The results of the analyses to evaluate internal consistency and test-retest reliability are shown in Table 4. The ωH value for the general depression factor was 0.855. The ωH valus for “somatic”, “depressed affect”, “positive affect” and “interpersonal problems” were 0.434, 0.038, 0.738 and 0.730, respectively.

383 subjects were successfully contacted 2-weeks after the baseline interview. Test-retest reliability was assessed in 58 subjects (15.1%) who had no change in their PHQ-9 score over the 2-week period. The ICC of the CES-D was 0.91. The reliability of the CES-D was supported.

Sensitivity

The results of the analyses to examine sensitivity to differentiate between subjects with depression and those without depression are shown in Table 4. The prevalence of doctor diagnosed depression was 7.50%. Statistically significant differences were detected between the two groups by the CES-D (effect size 0.97), the PHQ-9 (effect size 0.94) and the SF-12 v2 MCS (effect size 0.88). Furthermore, the CES-D, PHQ-9 and SF-12 v2 MCS were sensitive enough to detect differences between subjects, with an AUC >0.7 for all instruments. Among these three instruments, the CES-D had the largest AUC (0.75) confirming the sensitivity of the CES-D. The ROC curve for the sensitivity analysis shows in S2 Fig.

Responsiveness

The results of the analyses to evaluate internal responsiveness are shown in Table 5. The groupings were based on the PHQ-9 scores. The CES-D total score reduced significantly (i.e. symptom improvement) in subjects with reduced depressive symptoms, with Cohen’s d effect size and SRM >0.8. The SF-12 v2 MCS also detected a statistically significant improvement in those subjects but the effect size statistics of the SF-12 v2 MCS were smaller than those of the CES-D. Moreover, both CES-D and SF-12 v2 MCS had statistically significant improvements in subjects whose PHQ-9 score had no change. Compared with patients with improved depressive symptoms, the effect size statistics of the CES-D and SF-12 v2 MCS were smaller in patients with stable depressive symptoms. The CES-D detected a statistically significant deterioration in subjects with worsened PHQ-9 score with all effect size statistics >0.2. On the contrary, the SF-12 v2 MCS could not detect any statistically significant differences in patients with worsened PHQ-9 scores.

thumbnail
Table 5. The responsiveness of the CES-D and the SF-12 v2 MCS.
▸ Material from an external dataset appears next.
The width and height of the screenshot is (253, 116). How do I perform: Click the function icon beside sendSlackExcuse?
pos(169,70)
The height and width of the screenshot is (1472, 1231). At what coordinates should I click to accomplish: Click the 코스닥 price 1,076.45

https://doi.org/10.1371/journal.pone.0135131.t005

The results of the analyses assessing the external responsiveness are shown in Table 5. The differences in the mean change between the improved and stable/ worsened groups were statistically significant for the CES-D and the SF-12 v2 MCS. With a cut-off AUC>0.7, the CES-D (AUC = 0.75) but not the PHQ-9 (AUC = 0.64) was adequate to differentiate subjects who improved and those with stable or worsened depressive symptoms. The ROC curve for external responsiveness is shown in S2 Fig.

Discussion

Our analyses confirmed that the CES-D is valid for use amongst Chinese adult primary care patients in Hong Kong. Although the best fitting factor model was the bi-factor model, Radolff’s four-factor model was also satisfactory. Our findings help to strengthen the rationale for using the CES-D to screen for depressive symptoms, to monitor disease progression, and that the instrument is valid for use in cross-cultural comparative studies.

Factor structure

Our comparison of three competing factor structure models found that although the original four factor model was adequate, the data set fit better into a bi-factor model. The general depression factor was more dominant than other specific factors, particularly for “somatic complaints” and “depressed affects”. It has been suggested that the “positive affect” items are not part of the general depression factor and that a total CES-D score should be summed without the positive affect items. The positive affect items should instead be added together to generate a subscale score [14]. Despite a satisfactory model fit, both the “positive affect” and “interpersonal problems” items may not be part of the “general depression” factor as the items of these two domains had higher factor loading on the corresponding factors. Based on this, we suggest that if a bi-factor model is to be used, that the item scores for “somatic complaints” and “depressed affect” can be added together to generate a summary score, whilst two individual summary scores for “positive affect” and “interpersonal problems” can be generated respectively

Construct validity

In the analysis of the item-total correlation, two question items (item 4: ‘Feeling as good as others’ and item 11: ‘Restless sleep’) did not reach the recommended cut-off point of 0.4, suggesting that the responses to these items may be less related to the other indicators of depressive symptoms. Furthermore, the mean scores of these items were much higher than the mean scores of most other CES-D items, which might lead to poorer correlations. Other studies have also reported low item-total correlations for these two items [46, 47]. In the Hong Kong context, item 4 could easily be interpreted as a comparison of general living standards, while item 11 could potentially be misinterpreted as sleep deprivation due to the engagement of bed-time social activities, work-related stress, ageing, etc.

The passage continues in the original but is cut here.